● **PROBLEM STATEMENT**
In your copy, leave out the pictures and output only the lines from the one holding "Instruction: Tap the Safari reload page icon" through the end of the data below, exactly.

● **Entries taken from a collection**
Start of Block
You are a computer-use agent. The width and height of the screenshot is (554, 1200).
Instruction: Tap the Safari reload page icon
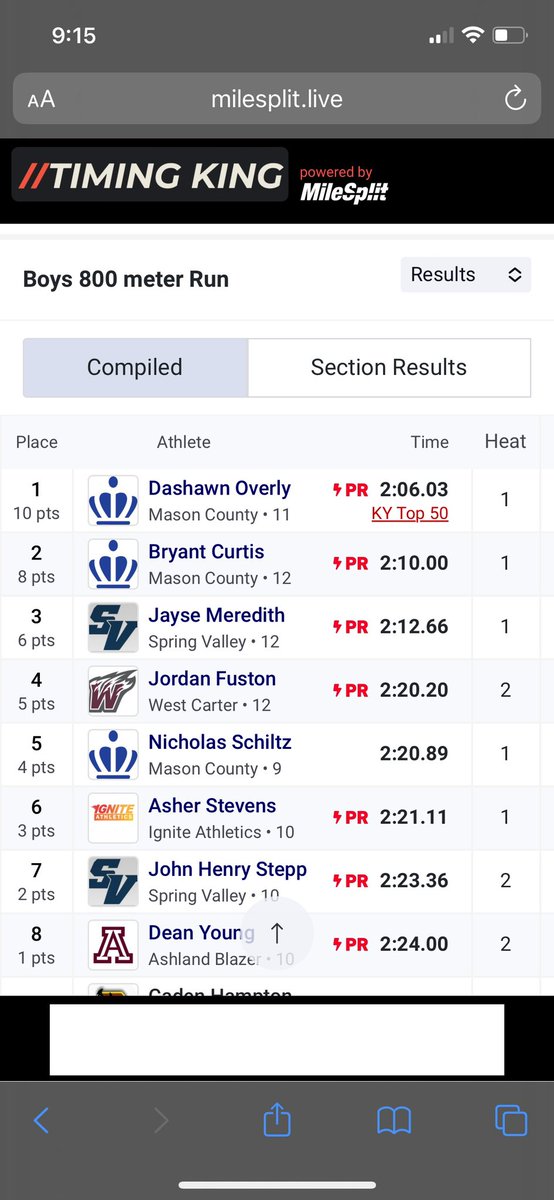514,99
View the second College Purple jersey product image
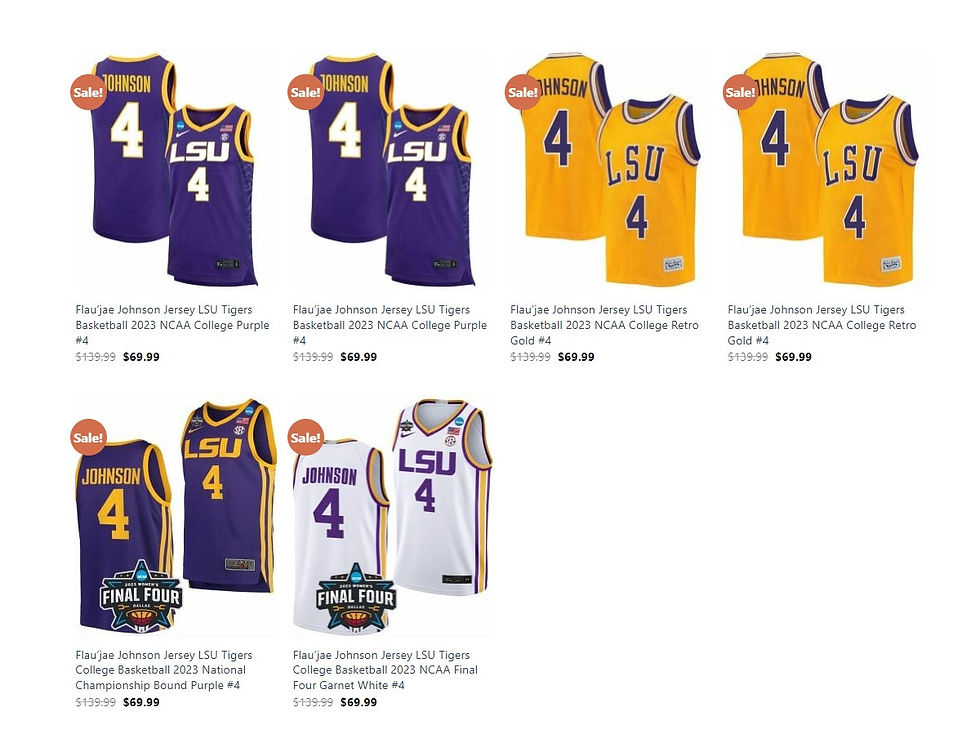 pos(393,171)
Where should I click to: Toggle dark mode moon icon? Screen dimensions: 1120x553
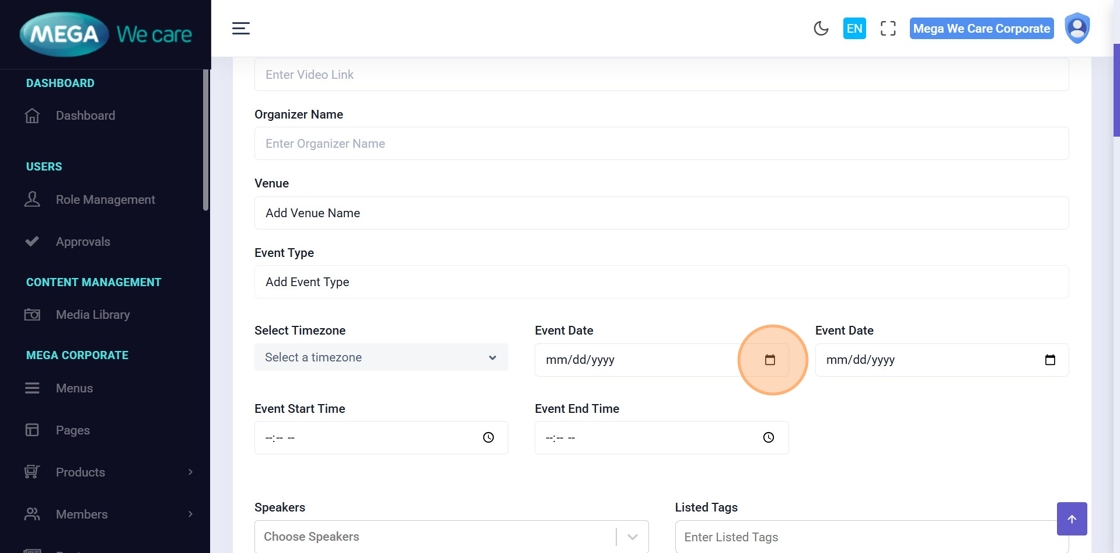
End of Block
● **REPLY TO THE EXERCISE**
Instruction: Tap the Safari reload page icon
514,99
View the second College Purple jersey product image
 pos(393,171)
Where should I click to: Toggle dark mode moon icon? Screen dimensions: 1120x553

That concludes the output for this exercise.